Complex Texts and Argumentative Writing for Education Leaders

Part of the Common Core and a focus for K-12 educators is advanced reading and writing. Teachers work on strategies to help students comprehend, analyze, and evaluate complex texts. Similarly, students are expected to deliver high-level expository writing that is thorough, well-structured, and persuasive.

Reading strategies might include highlighting important passages or pair reading while alternating summarizing and commenting. Expository writing will include outlining, organizing, drafting (many times), sharing, and review.  We see these strategies pervasively in our classrooms using both analog and digital tools.

Although educators are pushing students to read complex texts and write persuasively, I seldom see school and district leaders pushing themselves.

As a district leader myself I see hundreds of emails daily, none of which would qualify as a complex text. I think emails constitute most our district leaders’ work related reading and writing. The email content most probably is a first draft and not reviewed by a peer. The style and  organization most likely is a stream of consciousness and the proofreading is done by machine intelligence. Although it may be argumentative writing, usually the email should have had more thought and maybe should not even have been published (sent).
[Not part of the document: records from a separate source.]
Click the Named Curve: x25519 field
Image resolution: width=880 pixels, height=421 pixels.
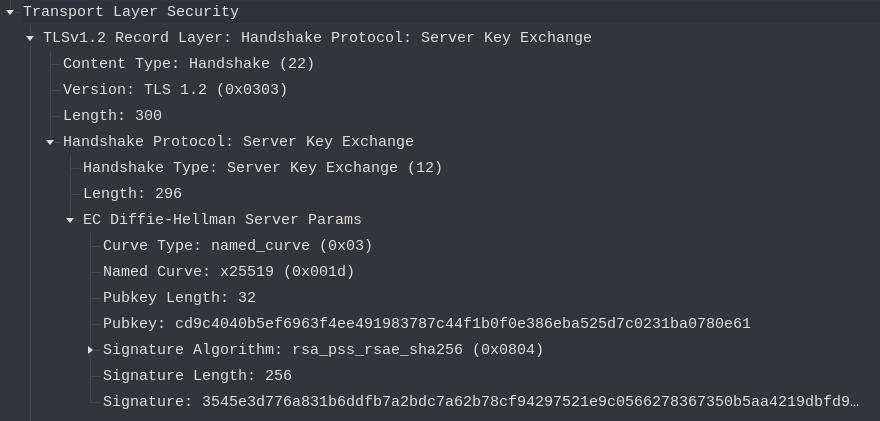(228, 272)
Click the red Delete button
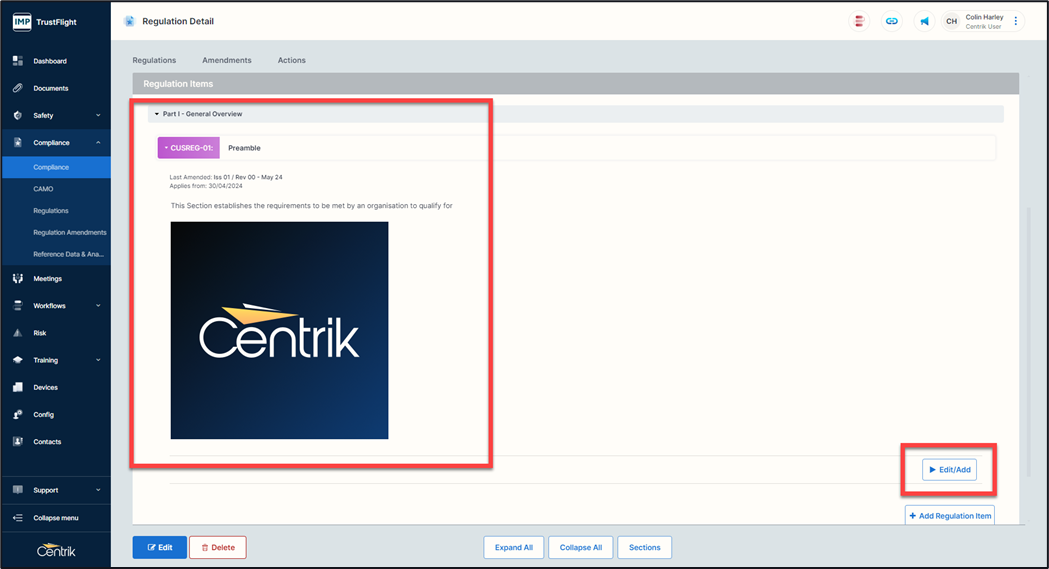Image resolution: width=1049 pixels, height=569 pixels. point(217,547)
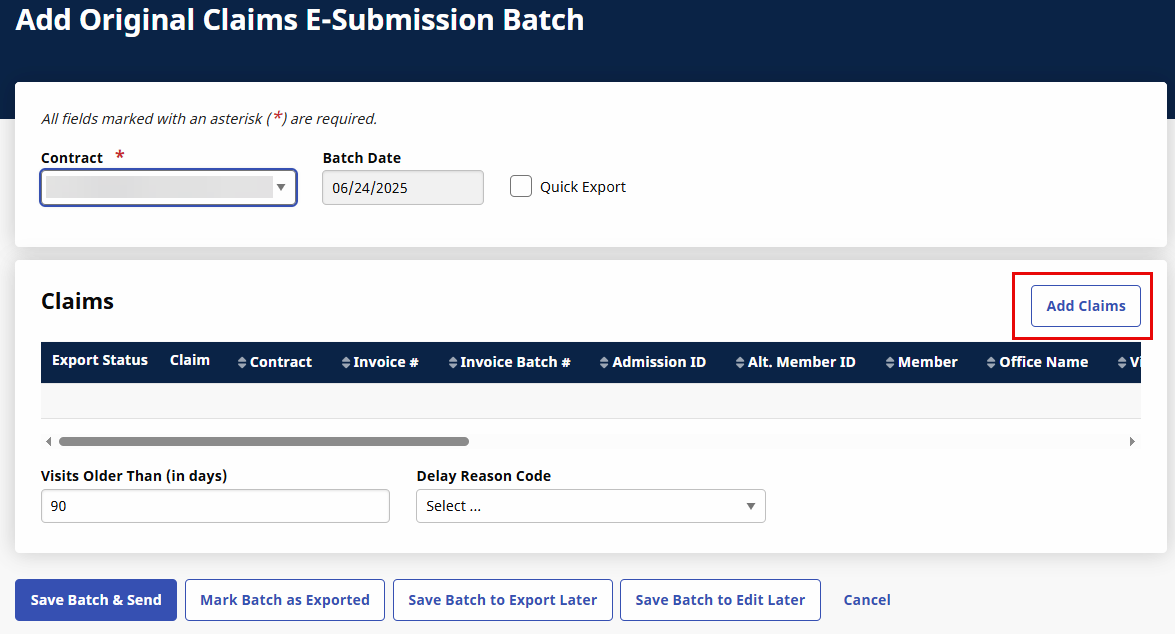Focus the Visits Older Than field
The height and width of the screenshot is (634, 1175).
(x=215, y=506)
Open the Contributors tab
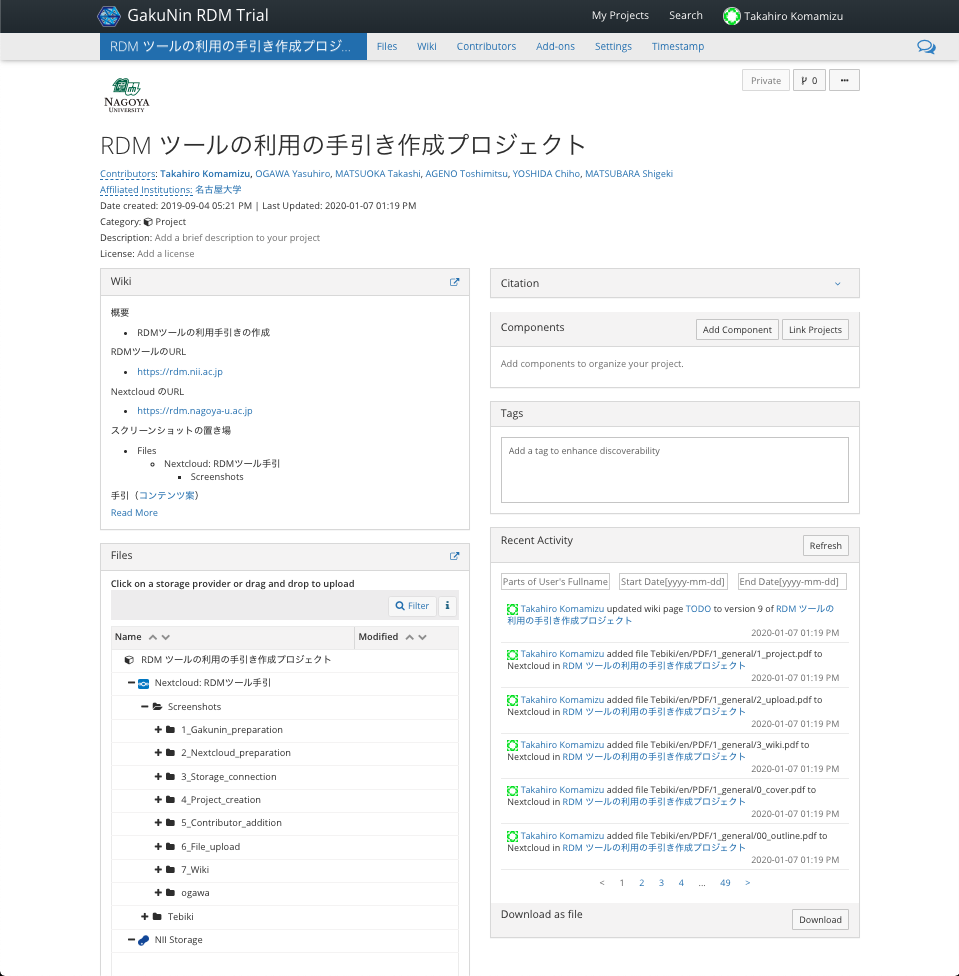Screen dimensions: 959x976 (x=486, y=47)
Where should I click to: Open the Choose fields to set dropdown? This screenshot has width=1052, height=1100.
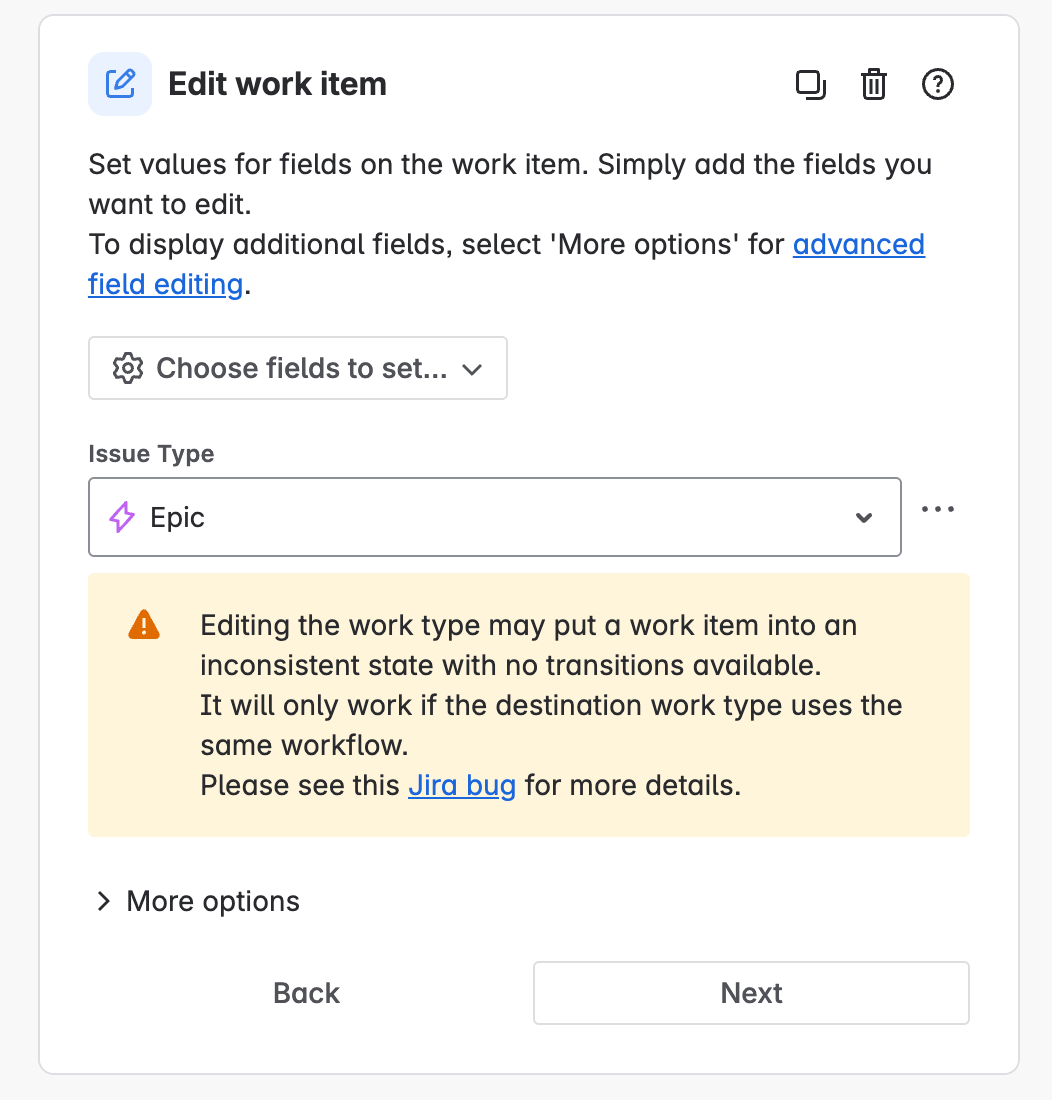297,368
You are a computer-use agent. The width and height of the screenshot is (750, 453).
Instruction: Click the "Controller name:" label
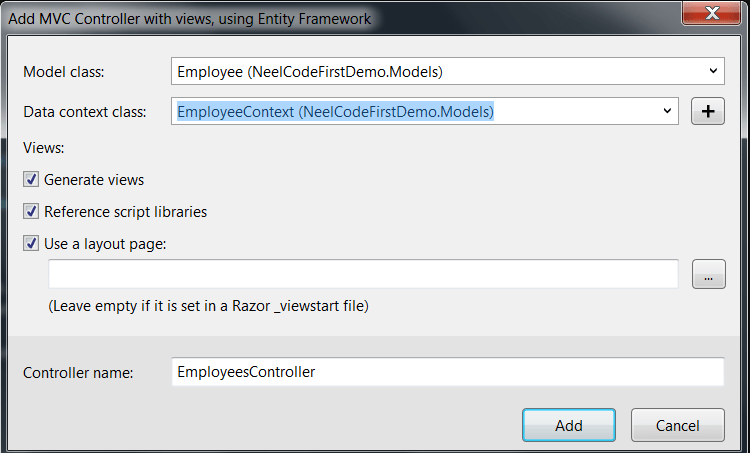coord(78,372)
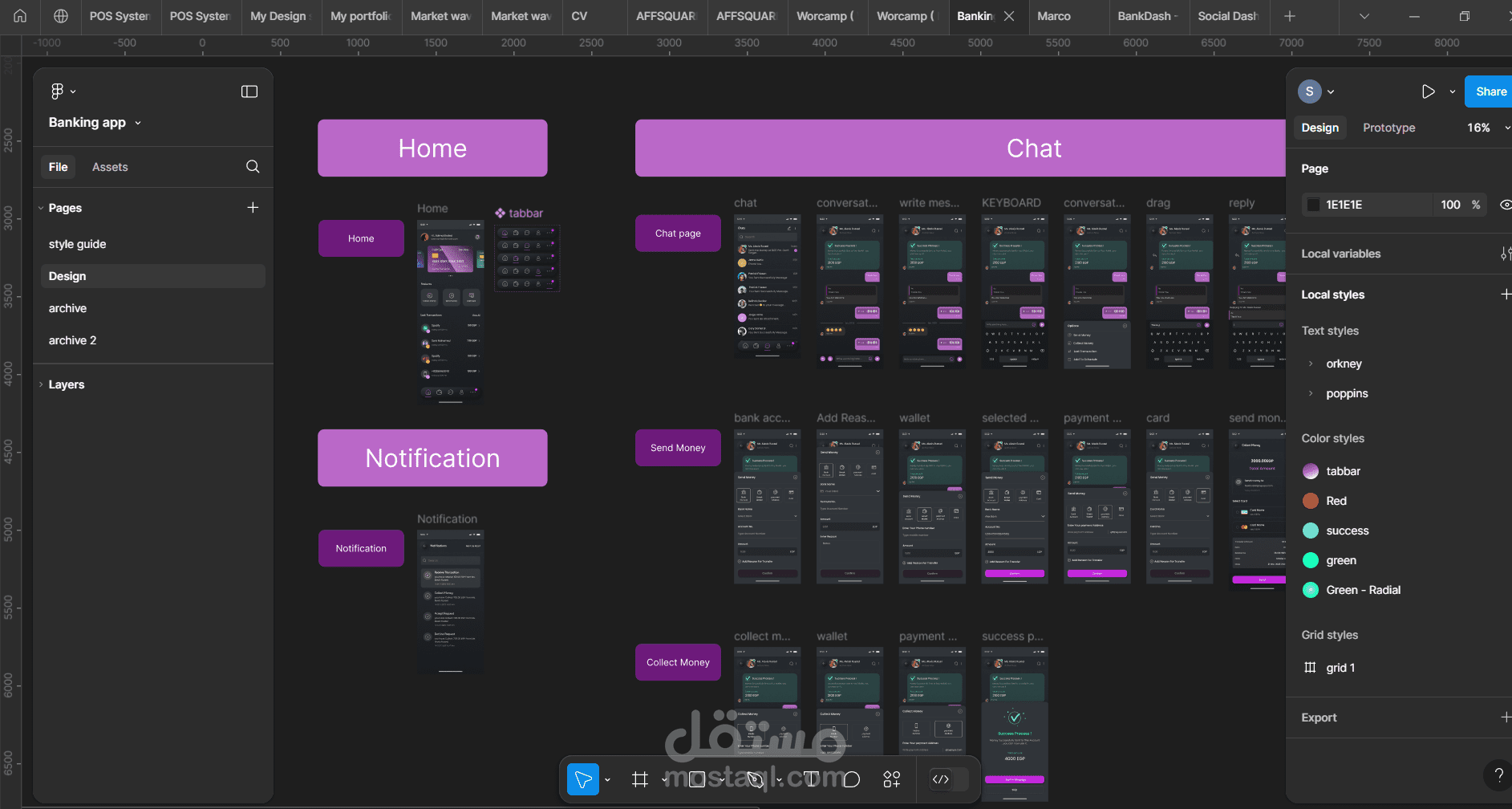Switch to the Assets tab

click(109, 166)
Emails may be the majority of writing and reading for the leaders with whom I work, but a close second for our leaders is the presentation deck: PowerPoint, Keynote, or Google Slides. A title and three or four bullets does not qualify as a complex text! The writing (and thinking) process for these decks more often resembles an outline for a true complex text. Although the goal may be to presuade, the thoroughness, defensibility,  and references are thin at best.

Email and presentations are perhaps the antithesis of the complex texts and argumentative writing that we are expecting from our students. I will dare to suggest a few alternatives. If you think about it, these two principle means of writing and reading for school and district leaders is relatively new historically.

Let’s take the deck and play “52 pickup” the kids card game where you take a deck of cards and throw them in the air. What if we chuck the deck? I heard that Amazon has no projectors. Amazon leaders are expected to write a 6 page well-written memo to present to a team. Jeff Bezos requires the meeting start with study hall where everyone reads the memo closely. The rest of the meeting is co-working interaction. For us Education leaders, this would improve our thought processes needed to produce a detailed final product that can stand alone. It would get us to then spend more time discussing and refining solutions and plans.

Email could also get the boot. Some major companies have gone as far banning email. It is replaced with other tools ranging from phone calls, memos, and new services such as Slack. Think of Slack and similar tools as a cross between AOL Instant Messege and an intranet where email conversations are organized as topics and posted for all. The New York Times uses this to keep conversations open so far flung editors and writers stay connected and aware.

I could see this working for our Education leaders. Remember that public educator emails are subject to Freedom of Informaion Act release to the public so posting the content internally in the first place should not be considered radical. It would make leaders think before posting (emailing). It could lead to well written persuative arguments we expect from students. We could use new tools like Slack or familiar,  but underutilized, tools like Google Docs, Drive, and Sites.

So let’s do what we expect from students. Let’s move to practices and tools that lead to  producing persuasive, argumentative expository writing and reading complex texts.